La Corte Internacional de Justicia (CIJ), más conocida como el tribunal de La Haya, es de lejos la institución de Naciones Unidas más prestigiosa, útil y efectiva. Sus 15 jueces, cada uno con un mandato de nueve años, son las únicas autoridades mundiales que para ejercer sus altas funciones necesitan del consenso tanto de la Asamblea General como del Consejo de Seguridad. Sólo la votación favorable y simultánea en ambos cuerpos deliberantes te abre las puertas a este máximo estrado especializado en dirimir controversias entre países.
Desde 1947 hasta hoy, la CIJ ha resuelto 307 asuntos. Al principio, la mayoría de ellos surgieron en el norte próspero e industrializado. Se consignan 146 casos por esas latitudes. Quizás por eso, los idiomas oficiales del organismo sean sólo el inglés y el francés. Sin embargo, poco a poco, La Haya ha ido recibiendo más pleitos desde los países en vías de desarrollo. América Latina ocupa el segundo lugar entre las regiones litigantes del mundo con 58 requerimientos, sólo tres juicios más que África. La enseñanza es una y muy clara: la guerra es una herramienta cada vez más desechable a la hora de resolver conflictos entre los Estados.

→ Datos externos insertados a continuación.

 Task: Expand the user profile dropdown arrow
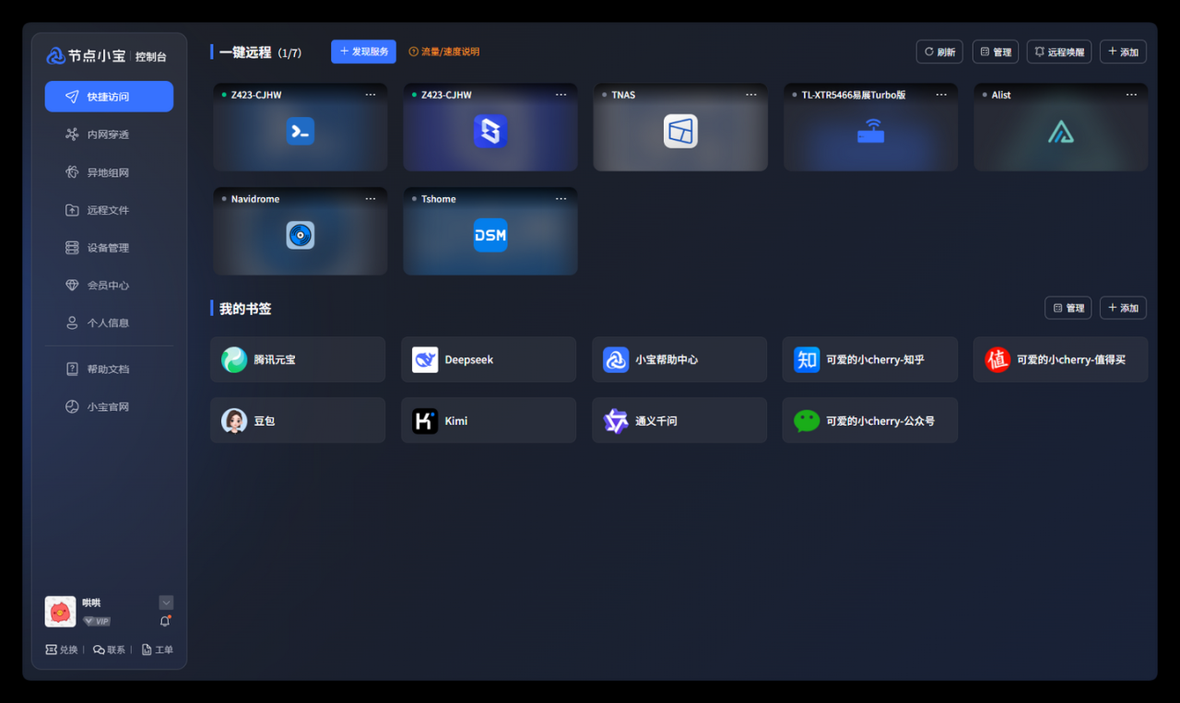tap(166, 603)
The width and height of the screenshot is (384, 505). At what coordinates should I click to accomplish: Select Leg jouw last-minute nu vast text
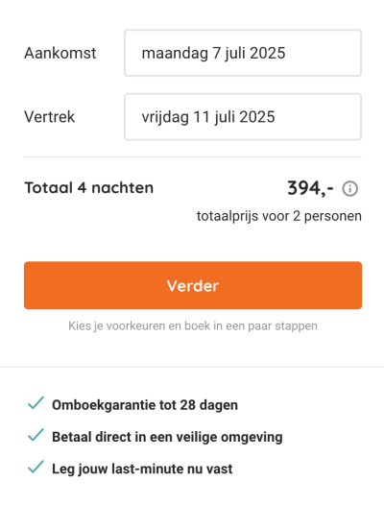(x=142, y=469)
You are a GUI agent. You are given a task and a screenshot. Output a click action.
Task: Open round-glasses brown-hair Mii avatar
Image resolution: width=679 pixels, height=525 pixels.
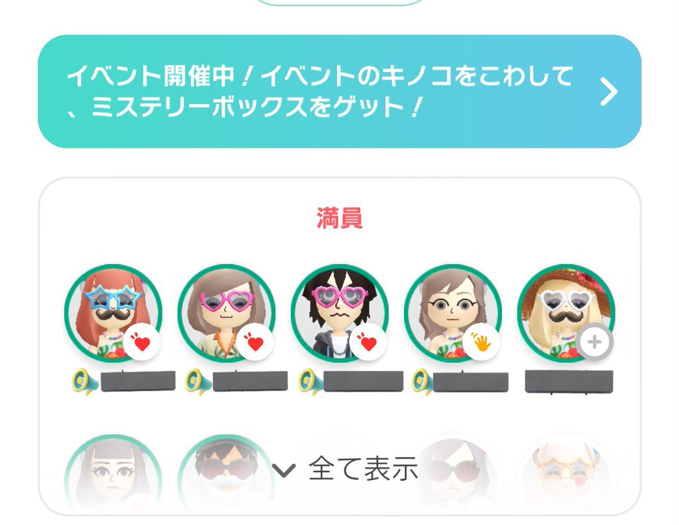pyautogui.click(x=453, y=313)
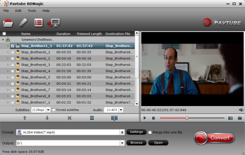Mute audio with the speaker icon
245x155 pixels.
tap(241, 110)
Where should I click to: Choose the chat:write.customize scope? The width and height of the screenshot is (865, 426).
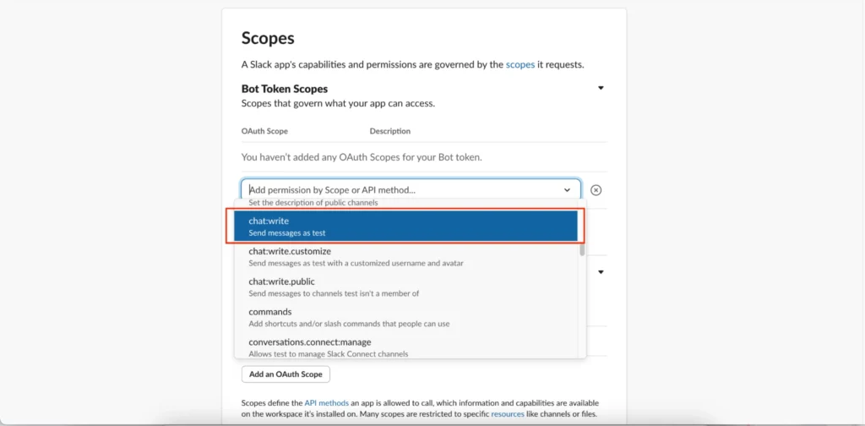(x=405, y=257)
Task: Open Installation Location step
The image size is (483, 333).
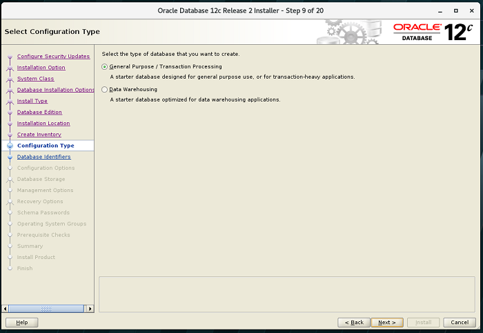Action: (43, 123)
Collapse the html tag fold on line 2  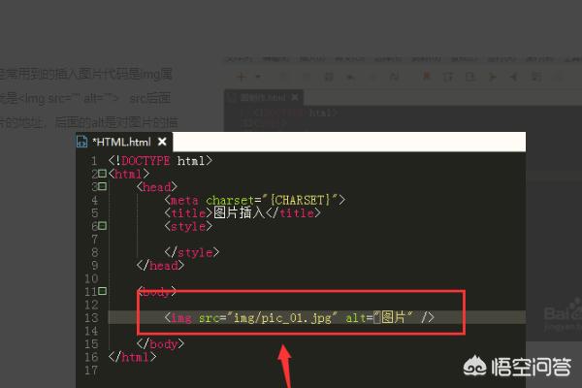point(102,174)
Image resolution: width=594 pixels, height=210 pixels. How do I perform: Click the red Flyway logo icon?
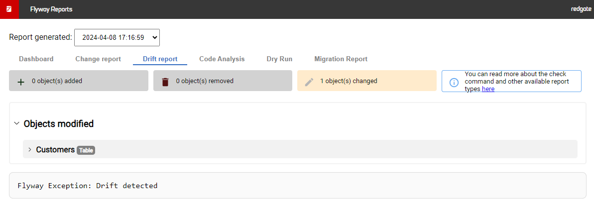(9, 9)
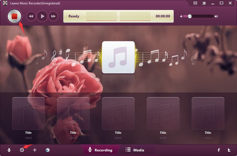
Task: Mute audio with the low-volume speaker icon
Action: pos(181,16)
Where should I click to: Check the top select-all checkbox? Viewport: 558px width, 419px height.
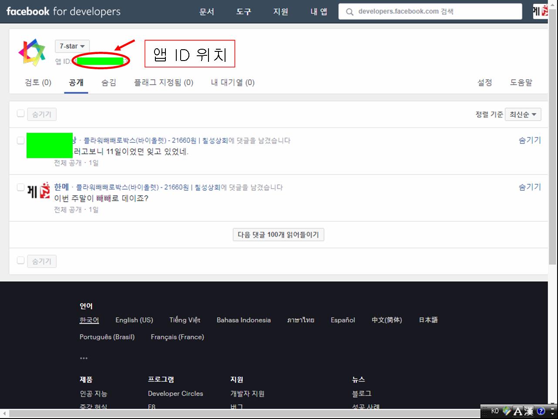pyautogui.click(x=20, y=114)
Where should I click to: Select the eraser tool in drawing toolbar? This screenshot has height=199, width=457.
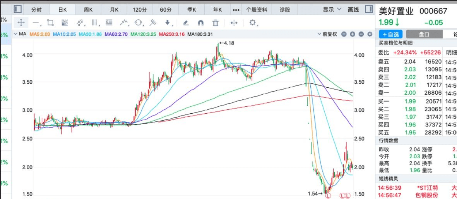(x=185, y=23)
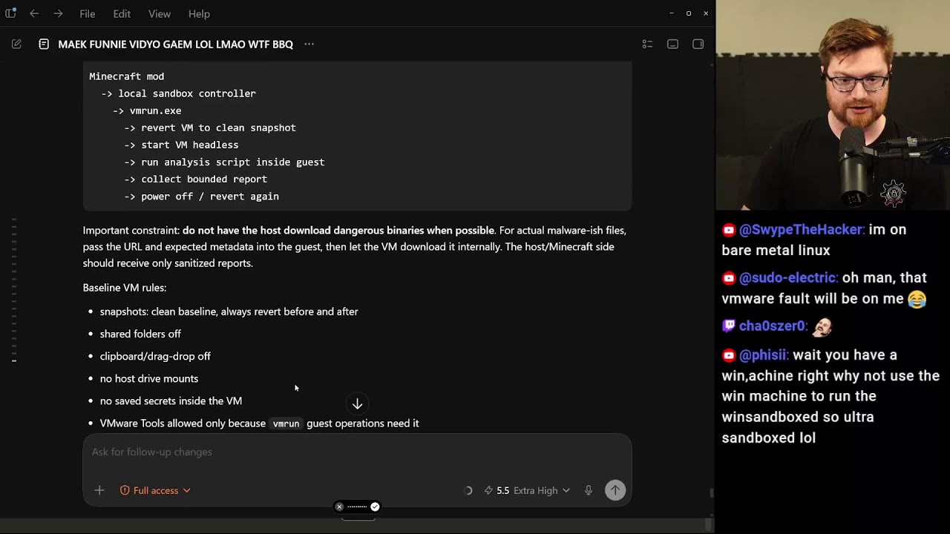Add an attachment with the plus icon
Viewport: 950px width, 534px height.
(99, 490)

También desde que América Latina se sometió a la autoridad de La Haya, a través del Pacto de Bogotá, firmado en 1948, las guerras han sido pocas excepciones en nuestro suelo. Desde entonces sólo en dos ocasiones nos hemos enfrentado con las armas en uniformada beligerancia: en 1969 con la guerra de cien horas entre Honduras y El Salvador y en 1995, con dos meses de bombas entre Ecuador y Perú por un pedazo de la Cordillera. “Recurrir en todo momento a procedimientos pacíficos”, dijeron nuestros representantes hace más de 70 años y he aquí que hemos cumplido.
Aunque carezco por completo de la prueba, guardo la sensación de que la brutal autoconfianza que exhibieron las autoridades bolivianas cuando, entre 2013 y 2018, enjuiciaron a Chile en busca de un acceso soberano al mar, vino en gran medida por su cercanía ideológica con la élite jurídica nicaragüense.
Sucede que Nicaragua es con ventaja el país latinoamericano que más ha usado los servicios de la Corte. Fueron 15 visitas, muchas de ellas, con resonante éxito. Sólo para comparar magnitudes, el segundo lugar lo ocupa Colombia, con siete casos, es decir, menos de la mitad.
La diplomacia nicaragüense es David en La Haya, una auténtica mata-gigantes. Su faena comenzó en 1986, cuando el gobierno sandinista de entonces, el que liberó al país de Somoza, logró una sentencia a su favor nada menos que en contra de la administración Reagan. En ese momento, vencer jurídicamente a los Estados Unidos, país anfitrión de la Naciones Unidas y uno de los cinco con derecho a veto en el Consejo de Seguridad, se constituía en una hazaña.
A partir de ese fallo, los norteamericanos se han sustraído de cuanta entidad supranacional se tope en su camino, desconociendo sentencias y declarándose una nación pendenciera. Aunque aquel fallo no se ejecutó por la renuencia de la Casa Blanca y luego fue desestimado por la misma Nicaragua, una vez que los sandinistas dejaron el poder, ha quedado como una prueba de que el sistema multilateral puede ser la vara que mida a todos por igual.
Gran parte del éxito jurídico de Nicaragua en la CIJ lleva el rótulo de un hombre bueno: Carlos Argüello Gómez, embajador de su país en Holanda desde 1983. Dicen quienes lo frecuentan que en estos 36 años ya tiene un asiento fijo en la biblioteca de la Corte, desde donde ha preparado los casos que le han dado un sitial de permanencia a perpetuidad en el lugar. A Argüello no lo movió nadie y todos los partidos políticos de su país saben que su efectividad lo hace temible.
A lo largo de casi cuatro décadas, Nicaragua ha ido consolidando todos los espacios posibles de avance territorial a su alcance. Para ello ha lanzado cañonazos de letales expedientes. Además del triunfo moral frente a Estados Unidos, su mayor victoria ha sido la que coronó con Colombia, a fines de 2012, país del que recuperó 75.000 kilómetros de mar en el Caribe. Sólo para marcar el contraste ilustrativo, Perú obtuvo de Chile en un litigio similar sólo 22.000.
En consecuencia, el Gobierno de Bolivia se contagió el optimismo nicaragüense y lo arriesgó todo en La Haya. Claro, no bastaba con reclutar a Remiro Brotons, el jurista español que fichó para ambos países. Al parecer nos hacía falta un Argüello; es decir, 36 años de inversión en un batallón profesional solvente.